Layar tangkap peta sebaran virus Corona di Jatim per 23 Maret 2020 (www.infocovid19.jatimprov.go.id)
Layar tangkap peta sebaran virus Corona di Jatim per 23 Maret 2020 (www.infocovid19.jatimprov.go.id)

MALANGTIMES - Sebaran virus Corona di wilayah Jawa Timur (Jatim) per tanggal 23 Maret 2020 sekitar pukul 16.00 WIB mengalami perluasan. Bertambahnya ODP dan PDP ini tak bisa dipandang sebelah mata.

Berbagai pencegahan yang dilakukan secara massif diberbagai daerah pun terus diintensifkan untuk memutus rantai sebaran virus Corona. 

Baca Juga : Jika Covid-19 Sampai Menyebar di Korea Utara, Kim Jong Un Beri Ancaman Ini pada Pejabatnya

Sejumlah kebijakan diterapkan, di antaranya perpanjangan libur sekolahan hingga tanggal 5 April 2020, penyemprotan disinfektan di berbagai lokasi publik dan perkantoran pemerintah, hingga instruksi untuk tak keluar rumah bagi masyarakat.

Berbagai kebijakan itu, dalam upaya memutus rantai sebaran Corona. Menurut laman resmi infocovid19.jatimprov.go.id, terjadi peningkatan jumlah untuk pasien dalam pengawasan (PDP) dan orang dalam pemantauan (ODP).

Interval satu hari, yaitu tanggal 22 Maret 2020, tercatat ada 41 pasien terkonfirmasi positif. Sedangkan untuk ODP 999 orang dan PDP mencapai jumlah 88 orang. 

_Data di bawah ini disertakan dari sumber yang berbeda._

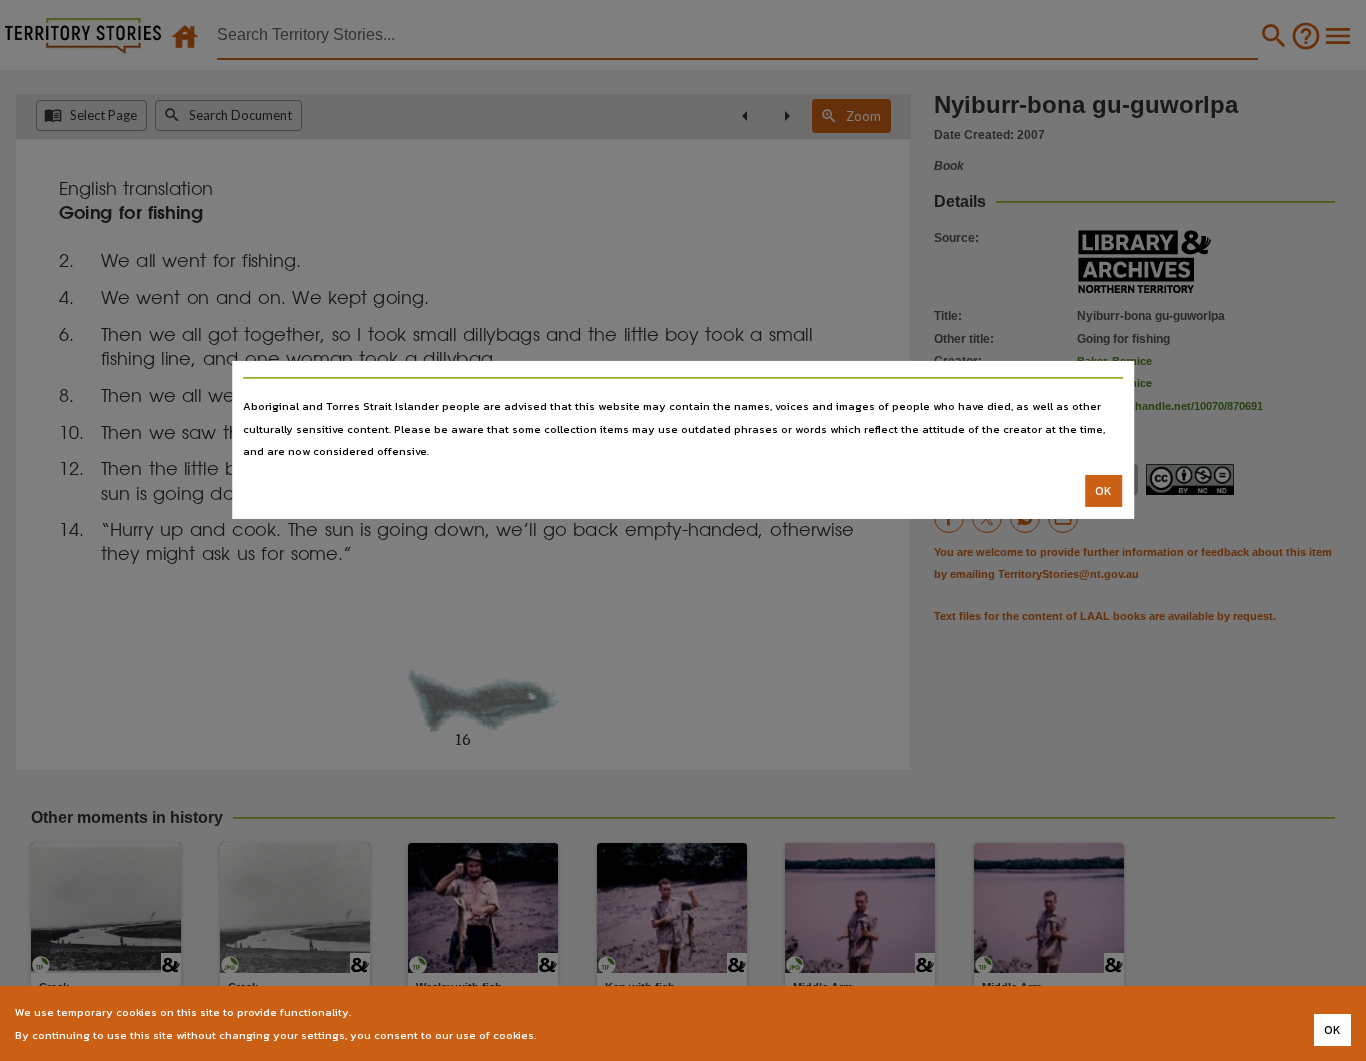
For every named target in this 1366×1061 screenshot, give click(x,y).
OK (1103, 491)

Di tanggal 23 Maret 2020, jumlah ODP dan PDP naik cukup banyak, walau pasien positif masih tercatat sama yaitu 41 orang.

Untuk PDP telah mencapai 125 orang dan ODP sejumlah 1.405 di wilayah Jatim, per 23 Maret 2020. Data-data itu setiap waktu bisa terus berubah.

Kondisi itu pula yang membuat Gubernur Jatim Khofifah Indar Parawangsa, juga terus mengimbau masyarakat di wilayahnya yang berjumlah sekitar 40 juta jiwa ini. 

"Menjaga jarak antara satu dengan yang lain, menghindari kerumunan dan keramaian serta tidak menyelenggarakan kegiatan yang melibatkan banyak massa menjadi hal utama dan sangat penting," ucapnya. 

Langkah ini pula yang diterapkan di seluruh daerah di Jatim. Social distancing dan tinggal di rumah menjadi langkah efektif dalam mencegah semakin merebaknya Covid-19 di Jatim.

Tak hanya itu Khofifah pun membagikan sekitar 7.100 alat pelindung diri (APD) ke 64 rumah sakit rujukan penanganan pasien Covid-19 di Jatim.

Baca Juga : Quraish Shihab Tegaskan Wabah Covid-19 Bukan Azab Allah

Langkah itu sebagai bentuk upaya promotif preventif yang dilakukan Pemprov Jatim dalam menanggulangi Covid-19 di wilayahnya.

Selain itu, Khofifah juga membagikan 64.000 masker buffer stock Gugus Tugas Provinsi.

Langkah-langkah itu, juga didasarkan pada berbagai peristiwa memilukan atas para petugas medis yang menangani Corona. Dengan terus meningkatnya pasien positif, PDP dan ODP tentunya para petugas medis ini pun memerlukan perlindungan yang aman sesuai standar kesehatan.

Di tingkat perdesaan, misalnya di Kabupaten Malang, penyemprotan disinfektan mulai dilakukan secara bergantian. Baik di kantor pemerintah desa, pasar serta tempat umum yang biasanya kerap jadi tempat berkerumun warga.

Begitu pula sosialisasi berupa imbauan-imbauan yang dilayangkan diberbagai media sosial ke masyarakat terkait virus Corona.